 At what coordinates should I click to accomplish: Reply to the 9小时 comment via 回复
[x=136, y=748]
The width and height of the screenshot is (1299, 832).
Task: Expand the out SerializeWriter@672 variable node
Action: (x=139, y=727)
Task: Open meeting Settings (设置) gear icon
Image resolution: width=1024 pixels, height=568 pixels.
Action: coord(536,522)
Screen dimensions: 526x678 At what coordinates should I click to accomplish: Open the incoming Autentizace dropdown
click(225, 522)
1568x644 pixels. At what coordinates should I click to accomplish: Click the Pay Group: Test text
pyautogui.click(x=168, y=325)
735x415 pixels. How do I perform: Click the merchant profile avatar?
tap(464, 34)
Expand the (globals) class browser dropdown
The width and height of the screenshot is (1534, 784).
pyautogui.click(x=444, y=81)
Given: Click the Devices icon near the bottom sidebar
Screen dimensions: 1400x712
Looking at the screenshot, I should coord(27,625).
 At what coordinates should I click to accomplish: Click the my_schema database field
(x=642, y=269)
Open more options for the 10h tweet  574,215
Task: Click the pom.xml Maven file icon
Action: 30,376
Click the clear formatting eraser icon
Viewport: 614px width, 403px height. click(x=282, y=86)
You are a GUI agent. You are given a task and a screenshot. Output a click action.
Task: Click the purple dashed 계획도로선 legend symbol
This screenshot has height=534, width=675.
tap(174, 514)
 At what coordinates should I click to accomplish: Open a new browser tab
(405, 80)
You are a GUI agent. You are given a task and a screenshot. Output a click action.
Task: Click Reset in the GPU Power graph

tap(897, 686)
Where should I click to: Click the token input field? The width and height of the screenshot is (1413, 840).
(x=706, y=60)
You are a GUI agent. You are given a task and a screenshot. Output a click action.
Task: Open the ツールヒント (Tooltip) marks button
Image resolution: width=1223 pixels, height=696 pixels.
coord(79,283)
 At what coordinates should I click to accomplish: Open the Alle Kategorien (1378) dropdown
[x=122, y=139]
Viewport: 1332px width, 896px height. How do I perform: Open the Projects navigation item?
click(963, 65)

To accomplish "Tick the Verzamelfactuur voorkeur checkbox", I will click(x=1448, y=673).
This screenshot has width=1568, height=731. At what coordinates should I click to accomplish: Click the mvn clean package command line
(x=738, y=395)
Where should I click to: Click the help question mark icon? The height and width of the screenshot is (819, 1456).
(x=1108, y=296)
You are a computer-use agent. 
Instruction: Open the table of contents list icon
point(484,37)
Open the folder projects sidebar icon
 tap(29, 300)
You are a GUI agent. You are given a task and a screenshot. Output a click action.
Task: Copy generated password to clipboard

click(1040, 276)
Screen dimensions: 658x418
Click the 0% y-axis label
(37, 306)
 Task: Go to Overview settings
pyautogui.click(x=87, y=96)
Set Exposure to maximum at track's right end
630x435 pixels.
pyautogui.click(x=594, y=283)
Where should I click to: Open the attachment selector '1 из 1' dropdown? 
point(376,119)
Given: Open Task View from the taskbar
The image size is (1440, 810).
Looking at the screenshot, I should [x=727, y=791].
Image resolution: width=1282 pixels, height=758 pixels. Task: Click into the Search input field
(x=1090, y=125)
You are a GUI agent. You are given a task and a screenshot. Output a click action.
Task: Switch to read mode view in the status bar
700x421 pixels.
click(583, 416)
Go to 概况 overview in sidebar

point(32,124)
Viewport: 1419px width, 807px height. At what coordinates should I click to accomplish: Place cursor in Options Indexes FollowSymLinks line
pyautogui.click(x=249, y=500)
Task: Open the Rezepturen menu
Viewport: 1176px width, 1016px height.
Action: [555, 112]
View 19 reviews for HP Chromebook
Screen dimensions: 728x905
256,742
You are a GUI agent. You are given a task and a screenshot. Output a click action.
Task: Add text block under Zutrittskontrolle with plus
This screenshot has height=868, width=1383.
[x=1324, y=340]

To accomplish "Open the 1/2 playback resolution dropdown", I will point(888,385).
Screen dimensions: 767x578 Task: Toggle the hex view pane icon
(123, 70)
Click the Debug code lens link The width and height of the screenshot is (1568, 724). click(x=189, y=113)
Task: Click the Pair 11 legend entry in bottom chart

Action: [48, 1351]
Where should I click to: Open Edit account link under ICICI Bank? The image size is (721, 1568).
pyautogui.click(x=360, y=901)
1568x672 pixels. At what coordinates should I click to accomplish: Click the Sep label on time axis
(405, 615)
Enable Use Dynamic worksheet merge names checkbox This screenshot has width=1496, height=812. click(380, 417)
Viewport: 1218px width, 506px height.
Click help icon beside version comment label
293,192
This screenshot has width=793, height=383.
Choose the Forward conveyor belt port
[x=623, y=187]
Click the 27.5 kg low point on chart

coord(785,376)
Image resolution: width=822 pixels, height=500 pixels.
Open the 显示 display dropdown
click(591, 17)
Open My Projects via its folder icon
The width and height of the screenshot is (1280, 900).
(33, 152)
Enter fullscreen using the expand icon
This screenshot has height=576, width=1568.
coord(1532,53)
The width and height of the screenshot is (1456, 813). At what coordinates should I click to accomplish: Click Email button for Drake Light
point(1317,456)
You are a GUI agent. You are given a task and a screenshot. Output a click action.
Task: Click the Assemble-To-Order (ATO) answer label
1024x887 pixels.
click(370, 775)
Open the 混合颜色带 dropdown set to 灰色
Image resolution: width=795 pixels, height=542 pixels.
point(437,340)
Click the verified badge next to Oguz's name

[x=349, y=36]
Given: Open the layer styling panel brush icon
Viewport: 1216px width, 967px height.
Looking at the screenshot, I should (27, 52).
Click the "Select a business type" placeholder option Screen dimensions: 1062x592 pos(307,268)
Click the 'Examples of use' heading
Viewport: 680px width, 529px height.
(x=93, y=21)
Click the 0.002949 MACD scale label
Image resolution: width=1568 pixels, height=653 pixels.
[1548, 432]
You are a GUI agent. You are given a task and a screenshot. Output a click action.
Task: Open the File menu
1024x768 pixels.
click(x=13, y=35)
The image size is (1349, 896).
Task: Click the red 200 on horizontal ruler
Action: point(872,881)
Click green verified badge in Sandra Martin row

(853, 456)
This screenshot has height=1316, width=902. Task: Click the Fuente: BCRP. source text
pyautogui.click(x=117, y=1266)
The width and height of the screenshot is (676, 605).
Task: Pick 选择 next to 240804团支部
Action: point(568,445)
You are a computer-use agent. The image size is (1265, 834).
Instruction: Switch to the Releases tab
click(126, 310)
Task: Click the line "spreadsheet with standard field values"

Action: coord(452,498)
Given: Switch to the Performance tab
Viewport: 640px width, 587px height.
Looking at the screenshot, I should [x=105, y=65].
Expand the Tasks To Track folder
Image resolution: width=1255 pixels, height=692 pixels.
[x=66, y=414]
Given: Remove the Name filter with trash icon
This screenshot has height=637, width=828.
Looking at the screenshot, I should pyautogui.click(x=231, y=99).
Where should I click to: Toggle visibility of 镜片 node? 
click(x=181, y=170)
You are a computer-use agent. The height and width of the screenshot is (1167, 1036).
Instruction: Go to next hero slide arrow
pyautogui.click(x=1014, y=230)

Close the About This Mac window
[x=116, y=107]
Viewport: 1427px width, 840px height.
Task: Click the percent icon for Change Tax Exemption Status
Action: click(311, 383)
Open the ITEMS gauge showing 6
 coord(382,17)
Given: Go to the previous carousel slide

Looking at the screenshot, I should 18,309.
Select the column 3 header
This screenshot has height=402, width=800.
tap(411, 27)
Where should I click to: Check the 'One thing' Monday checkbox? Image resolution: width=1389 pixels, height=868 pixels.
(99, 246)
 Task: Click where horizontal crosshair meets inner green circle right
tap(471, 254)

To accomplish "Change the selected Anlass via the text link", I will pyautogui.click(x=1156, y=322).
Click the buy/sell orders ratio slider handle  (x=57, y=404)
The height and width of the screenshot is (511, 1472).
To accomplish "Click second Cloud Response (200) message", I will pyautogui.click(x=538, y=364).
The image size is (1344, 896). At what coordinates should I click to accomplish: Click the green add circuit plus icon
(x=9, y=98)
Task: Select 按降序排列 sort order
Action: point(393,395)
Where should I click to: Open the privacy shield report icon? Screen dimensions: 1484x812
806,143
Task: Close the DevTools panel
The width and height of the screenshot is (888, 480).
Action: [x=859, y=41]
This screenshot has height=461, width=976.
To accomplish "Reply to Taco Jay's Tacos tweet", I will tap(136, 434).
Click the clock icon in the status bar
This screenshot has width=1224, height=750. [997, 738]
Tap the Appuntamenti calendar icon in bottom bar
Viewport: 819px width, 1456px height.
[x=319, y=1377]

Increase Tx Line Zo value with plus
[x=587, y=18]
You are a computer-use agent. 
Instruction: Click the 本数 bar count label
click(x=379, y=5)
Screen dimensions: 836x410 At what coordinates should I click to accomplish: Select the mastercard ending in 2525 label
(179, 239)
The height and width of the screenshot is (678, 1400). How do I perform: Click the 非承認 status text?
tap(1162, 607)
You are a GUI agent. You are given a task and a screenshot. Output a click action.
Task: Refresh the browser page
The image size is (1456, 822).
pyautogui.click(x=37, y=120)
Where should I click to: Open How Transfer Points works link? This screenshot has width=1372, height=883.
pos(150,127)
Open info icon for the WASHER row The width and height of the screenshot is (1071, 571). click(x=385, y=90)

※

Objective:
Can you extract the part of the listing that opens with the line containing "Click the clock icon in the status bar" and runs through the end of the listing, repeating those lines exactly?

Complete output:
Click the clock icon in the status bar
This screenshot has width=1224, height=750. [997, 738]
Tap the Appuntamenti calendar icon in bottom bar
Viewport: 819px width, 1456px height.
[x=319, y=1377]

Increase Tx Line Zo value with plus
[x=587, y=18]
You are a computer-use agent. 
Instruction: Click the 本数 bar count label
click(x=379, y=5)
Screen dimensions: 836x410 At what coordinates should I click to accomplish: Select the mastercard ending in 2525 label
(179, 239)
The height and width of the screenshot is (678, 1400). How do I perform: Click the 非承認 status text?
tap(1162, 607)
You are a GUI agent. You are given a task and a screenshot. Output a click action.
Task: Refresh the browser page
The image size is (1456, 822).
pyautogui.click(x=37, y=120)
Where should I click to: Open How Transfer Points works link? This screenshot has width=1372, height=883.
pos(150,127)
Open info icon for the WASHER row The width and height of the screenshot is (1071, 571). click(x=385, y=90)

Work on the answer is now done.